Tidak sedikit produk kehutanan  yang bisa dikembangkan menjadi  sumber pangan dan kesehatan, namun kebanyakan masih berupa bahan baku yang belum terkelola baik, hingga belum memberikan nilai tambah. Dan ini tentu membutuhan sentuhan dari pendamping professional.

Dengan demikian, nantinya, berbagai  produk perhutanan sosial ini, oleh  Kementerian  Perdagangan bisa  berkembang menjadi  produk unggulan  desa – yang pasarnya tidak sebatas domestik , tapi juga merambah pasar ekspor.

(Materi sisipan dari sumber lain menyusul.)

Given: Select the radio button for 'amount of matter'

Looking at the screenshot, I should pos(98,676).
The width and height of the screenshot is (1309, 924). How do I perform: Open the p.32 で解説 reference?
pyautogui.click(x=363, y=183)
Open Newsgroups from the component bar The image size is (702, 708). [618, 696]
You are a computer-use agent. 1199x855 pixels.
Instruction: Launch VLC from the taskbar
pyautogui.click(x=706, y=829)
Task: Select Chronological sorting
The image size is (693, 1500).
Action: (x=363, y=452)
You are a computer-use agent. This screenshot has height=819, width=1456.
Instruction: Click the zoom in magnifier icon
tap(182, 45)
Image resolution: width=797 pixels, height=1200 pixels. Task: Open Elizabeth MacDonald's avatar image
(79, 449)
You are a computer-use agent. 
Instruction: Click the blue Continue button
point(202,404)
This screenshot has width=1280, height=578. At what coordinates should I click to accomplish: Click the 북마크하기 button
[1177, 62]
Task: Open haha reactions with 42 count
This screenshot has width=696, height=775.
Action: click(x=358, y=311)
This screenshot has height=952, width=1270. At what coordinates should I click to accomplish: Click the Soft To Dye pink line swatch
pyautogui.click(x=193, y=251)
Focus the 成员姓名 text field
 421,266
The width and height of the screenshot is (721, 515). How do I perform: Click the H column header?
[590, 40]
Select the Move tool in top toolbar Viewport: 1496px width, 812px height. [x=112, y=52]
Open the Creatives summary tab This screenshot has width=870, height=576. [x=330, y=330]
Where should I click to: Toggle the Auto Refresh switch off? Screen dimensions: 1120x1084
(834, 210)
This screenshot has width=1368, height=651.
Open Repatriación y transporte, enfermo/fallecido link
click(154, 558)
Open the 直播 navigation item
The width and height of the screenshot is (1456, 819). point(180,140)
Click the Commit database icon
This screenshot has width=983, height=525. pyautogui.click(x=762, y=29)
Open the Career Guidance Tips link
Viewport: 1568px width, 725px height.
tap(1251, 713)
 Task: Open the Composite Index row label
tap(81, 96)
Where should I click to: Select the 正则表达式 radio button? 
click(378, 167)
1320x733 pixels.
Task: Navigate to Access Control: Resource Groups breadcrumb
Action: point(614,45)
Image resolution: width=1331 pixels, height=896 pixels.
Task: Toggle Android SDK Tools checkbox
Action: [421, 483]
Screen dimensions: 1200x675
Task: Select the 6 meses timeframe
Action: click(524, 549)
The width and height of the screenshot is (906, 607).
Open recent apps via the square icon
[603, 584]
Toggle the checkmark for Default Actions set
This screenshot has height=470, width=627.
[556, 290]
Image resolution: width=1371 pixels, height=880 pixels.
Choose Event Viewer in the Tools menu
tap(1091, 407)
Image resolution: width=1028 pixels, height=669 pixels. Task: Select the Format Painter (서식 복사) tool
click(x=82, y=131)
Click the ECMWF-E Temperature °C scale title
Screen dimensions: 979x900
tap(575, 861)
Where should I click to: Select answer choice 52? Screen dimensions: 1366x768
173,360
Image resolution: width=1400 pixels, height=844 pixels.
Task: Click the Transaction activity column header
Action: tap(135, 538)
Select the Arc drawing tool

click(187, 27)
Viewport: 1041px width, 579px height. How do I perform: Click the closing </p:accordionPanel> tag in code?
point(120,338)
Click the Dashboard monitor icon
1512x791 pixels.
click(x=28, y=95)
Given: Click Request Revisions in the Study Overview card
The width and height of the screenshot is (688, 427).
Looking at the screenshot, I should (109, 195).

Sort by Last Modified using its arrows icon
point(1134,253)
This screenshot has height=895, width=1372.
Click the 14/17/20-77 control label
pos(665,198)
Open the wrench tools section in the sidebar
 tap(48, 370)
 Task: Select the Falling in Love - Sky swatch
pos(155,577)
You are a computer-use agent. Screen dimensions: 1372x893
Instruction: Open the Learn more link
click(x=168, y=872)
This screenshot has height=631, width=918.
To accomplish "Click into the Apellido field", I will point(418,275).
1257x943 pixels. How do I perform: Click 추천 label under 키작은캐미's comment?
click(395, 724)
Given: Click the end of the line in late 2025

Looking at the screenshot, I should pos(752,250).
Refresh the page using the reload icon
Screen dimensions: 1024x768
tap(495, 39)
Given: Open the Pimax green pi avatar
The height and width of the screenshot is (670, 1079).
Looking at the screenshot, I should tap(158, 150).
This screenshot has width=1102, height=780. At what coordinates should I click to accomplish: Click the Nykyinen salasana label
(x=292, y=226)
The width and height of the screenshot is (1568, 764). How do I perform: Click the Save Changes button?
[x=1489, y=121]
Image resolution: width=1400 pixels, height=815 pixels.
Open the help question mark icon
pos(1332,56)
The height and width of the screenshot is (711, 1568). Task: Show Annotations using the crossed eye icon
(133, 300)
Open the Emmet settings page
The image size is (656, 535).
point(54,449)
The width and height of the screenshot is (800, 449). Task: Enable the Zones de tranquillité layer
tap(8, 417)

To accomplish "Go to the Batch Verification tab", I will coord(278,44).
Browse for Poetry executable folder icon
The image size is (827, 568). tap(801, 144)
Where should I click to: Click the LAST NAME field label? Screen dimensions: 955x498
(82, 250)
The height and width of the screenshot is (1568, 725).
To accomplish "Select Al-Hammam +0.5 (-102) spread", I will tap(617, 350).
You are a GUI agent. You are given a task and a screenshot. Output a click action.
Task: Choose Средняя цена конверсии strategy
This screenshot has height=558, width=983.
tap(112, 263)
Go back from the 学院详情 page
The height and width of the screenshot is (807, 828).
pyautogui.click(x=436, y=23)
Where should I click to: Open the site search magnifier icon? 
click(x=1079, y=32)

“Agar  produk ini bisa diterima lebih leluasa di pasar, maka  peran  Badan  POM pun sangat penting untuk memberikan sertifikasi  terhadap produk olahan makanan karya  anggota  KUPS ini,”kata  Catur Endah.

Begitu juga dengan  Kementerian  Tenaga Kerja, dapat menyelenggarakan pelatihan  vokasi, peningkatan kapasitas pemuda desa.  Kementerian Koperasi dan  UKM pun demikian pula,  menyelengarakan  pelatihan terkait dengan  pengembangan  unit usaha  koperasi, atau bentuk usaha lain dalam rangkaian memberikan nilai  tambah terhadap produk hasil hutan yang dikembangkan  kelompok usaha perhutanan sosial.

Dalam program peningkatan kapasitas jejaring dan kemitraan usaha,  Peraturan Presiden ini, bisa mensinergikan  program Perhutanan  Sosial dan PROPER.  Bahkan juga, pemanfaatan dana CSR bagi korporasi, apakah itu BUMN  maupun  swasta.  Keberadaan korporasi ini sebagai mitra yang sekaligus sebagai offtakers yang berperan membuka pasar dan peningkatan kualitas produk perhutanan sosial.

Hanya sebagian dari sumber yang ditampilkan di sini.